#### EXERCISE:
Carry on the forum thread about outfitting a Bowtech bow with accessories, starting right after its last line.

#### EXCERPTED PASSAGE:
--*--
# Pour it on the bowtech



## davis6 (Dec 24, 2009)

It has been since I was a young man with my recurve that I have owned a bow. I just picked up a bowtech diamond stud. I need to completley outfit this bow with the goodies. Money is something I will be looking at but if a set of sights are $75.00 and a great set is $150 I dont have a problem with the $150 as long as there is a considerable difference. I am asking for advice on what brand and type of accessories to buy from arrows on up. I want to hunt boar and deer along with shooting in the back yard.

please Help friends.


----------



## GNFSHN (Jan 3, 2009)

I shoot Carbon Express, they seem to work good for how my Bowtech is set up


----------



## mark15857 (Mar 11, 2009)

*Bowtech*

WOW lots of choices here! I like the HHA single pin slider sights work nice for hunting. A drop away rest yes look at a Trophy Ridge.


----------



## Chromie (Oct 7, 2009)

Toxonics sights, limbdriver rest, AEP stabilizer, super ball peep and Easton arrows of your choice, you will be set....:wink:


----------



## Sham (Nov 22, 2009)
--*--
#### RECORD SET:

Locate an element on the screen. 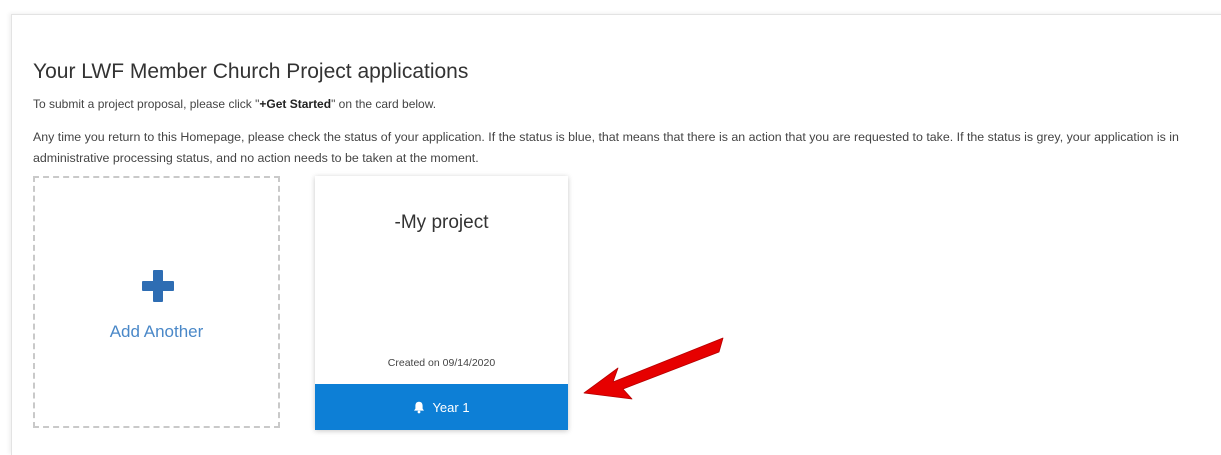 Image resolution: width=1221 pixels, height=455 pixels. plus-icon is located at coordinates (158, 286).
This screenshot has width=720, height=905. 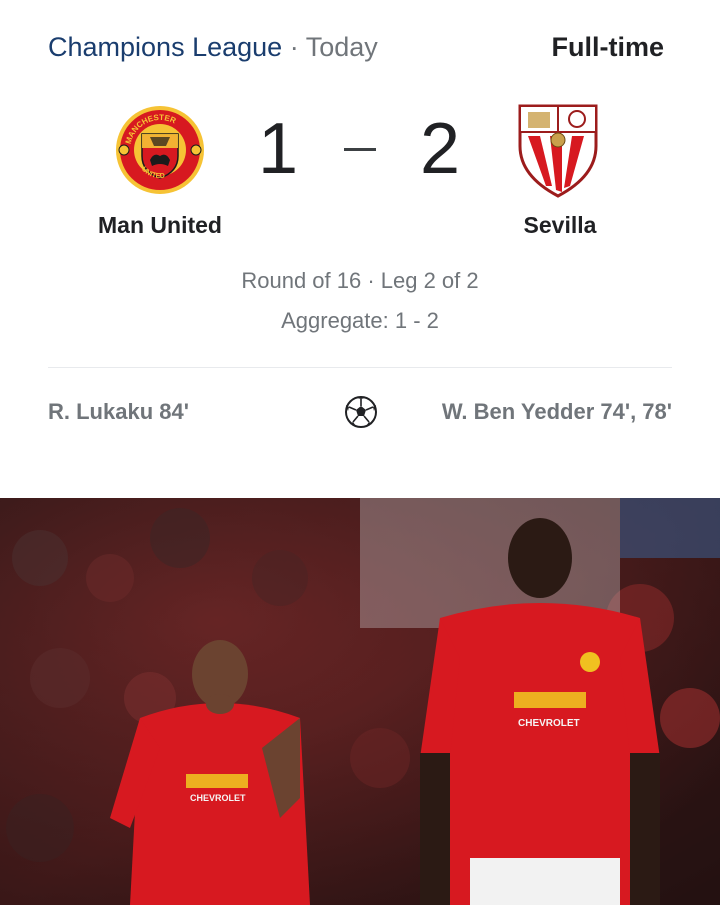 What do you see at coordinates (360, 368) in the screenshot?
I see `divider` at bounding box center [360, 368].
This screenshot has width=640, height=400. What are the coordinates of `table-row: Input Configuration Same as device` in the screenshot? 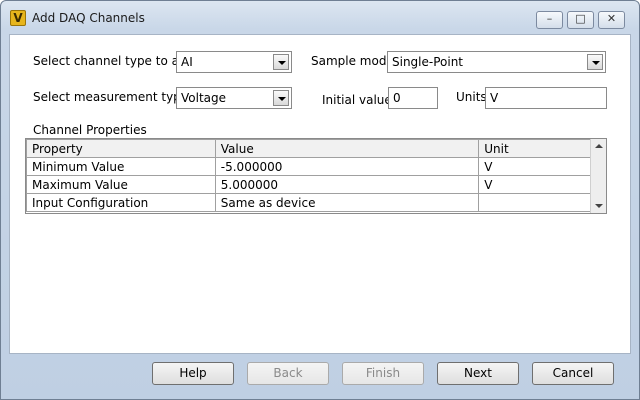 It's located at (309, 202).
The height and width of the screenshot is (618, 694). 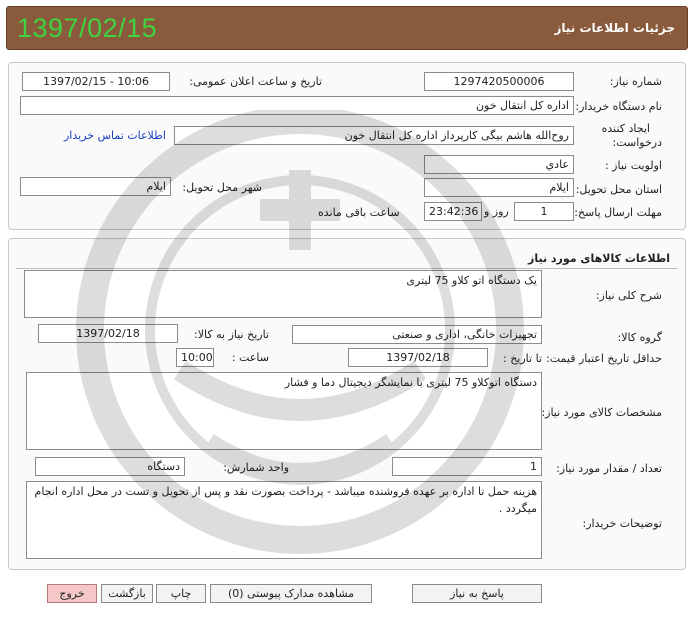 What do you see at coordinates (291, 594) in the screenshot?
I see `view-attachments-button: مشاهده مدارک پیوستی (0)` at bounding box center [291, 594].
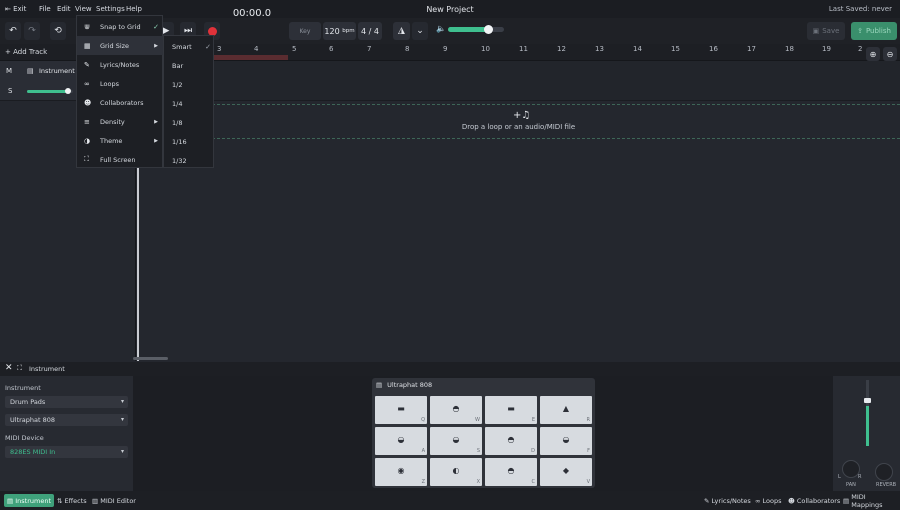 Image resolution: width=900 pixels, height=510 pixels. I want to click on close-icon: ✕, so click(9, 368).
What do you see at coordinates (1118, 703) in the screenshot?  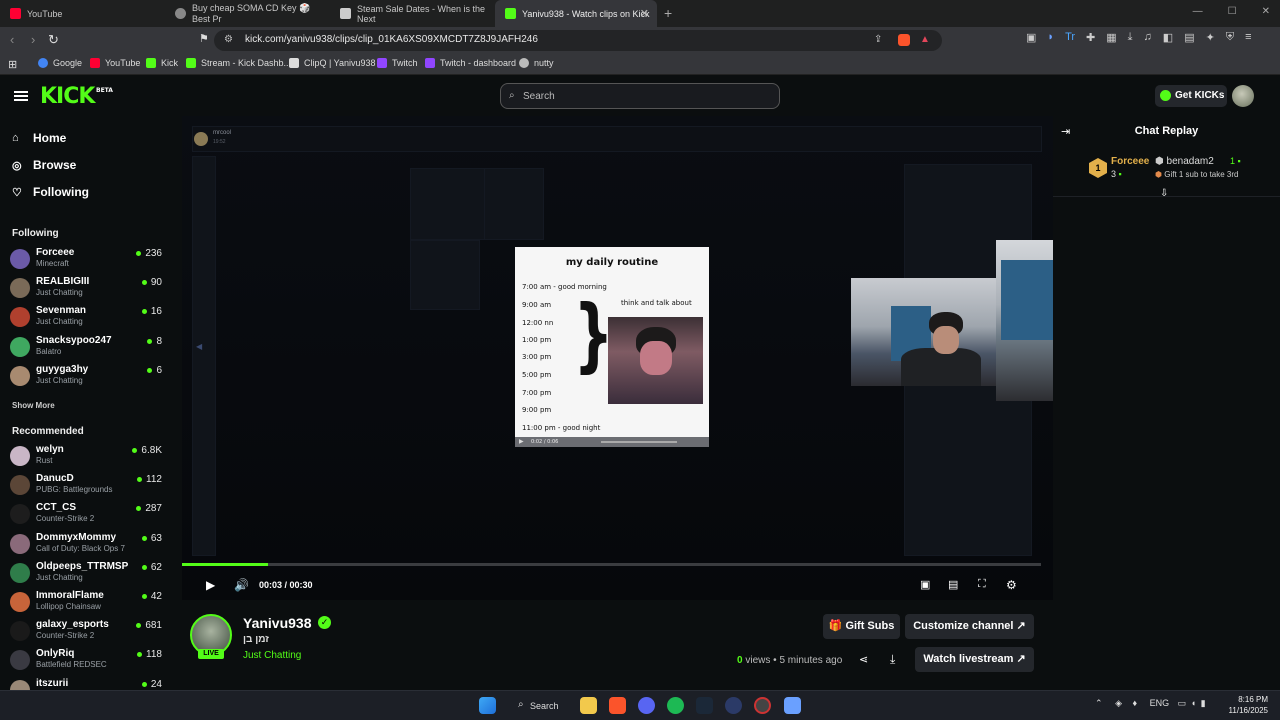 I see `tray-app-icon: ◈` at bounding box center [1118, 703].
--*--
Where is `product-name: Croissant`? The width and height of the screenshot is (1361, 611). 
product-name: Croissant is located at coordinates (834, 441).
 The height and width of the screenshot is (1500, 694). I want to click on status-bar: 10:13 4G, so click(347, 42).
--*--
#### RESPONSE TO THIS EXERCISE:
davis6 said:


> It has been since I was a young man with my recurve that I have owned a bow. I just picked up a bowtech diamond stud. I need to completley outfit this bow with the goodies. Money is something I will be looking at but if a set of sights are $75.00 and a great set is $150 I dont have a problem with the $150 as long as there is a considerable difference. I am asking for advice on what brand and type of accessories to buy from arrows on up. I want to hunt boar and deer along with shooting in the back yard.
> 
> please Help friends.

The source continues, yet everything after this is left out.